La Banque centrale européenne (BCE) est face à un dilemme : si elle augmente les taux, pour montrer qu'il y a une anticipation des risques inflationnistes et des effets de second tour et que le mandat doit être respecté, cela peut générer un risque, d'autant que la zone euro est assez fragile sur cette question avec un risque de fragmentation. L'Italie est plus exposée en cas de remontée des taux, et en cas d'écart important entre la croissance et les taux d'intérêt. Lorsque la croissance est plus forte que les taux d'intérêt, vous pouvez vous désendetter sans trop d'effort. L'inverse, c'est l'effet boule de neige : votre charge d'intérêt augmente plus que votre recette fiscale. C'est extrêmement important. Le dilemme de la zone euro est assez différent de celui des États-Unis : la remontée des taux crée des écarts entre pays, des spreads, qui peuvent être beaucoup plus forts et que la BCE devra gérer. Elle va mettre en place un outil anti-fragmentation, très attendu, mais le dilemme se rajoute à toutes ces problématiques.

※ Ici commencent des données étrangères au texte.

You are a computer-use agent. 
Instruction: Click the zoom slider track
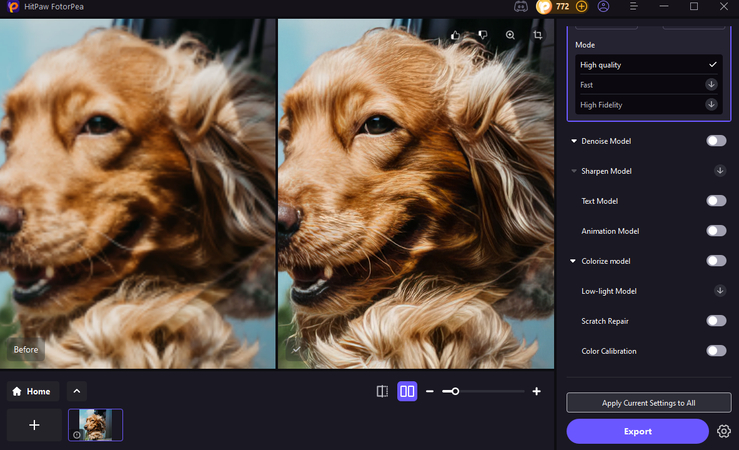pos(490,391)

Si les prix de l'énergie restent stables et que la situation sanitaire reste à peu près normale, on ne sera pas pris dans la boucle prix-salaires de la stagflation des années 1970 qui a duré dix ans, en raison de la désindexation : les salaires ne sont pas indexés automatiquement ; la BCE a un mandat très clair et est indépendante ; et les pays sont très ouverts sur le commerce et en compétition. Cela limite les effets de second tour qu'on pouvait observer autrefois. À court terme, cela fait un choc négatif sur le pouvoir d'achat - la question sociale devra donc être traitée.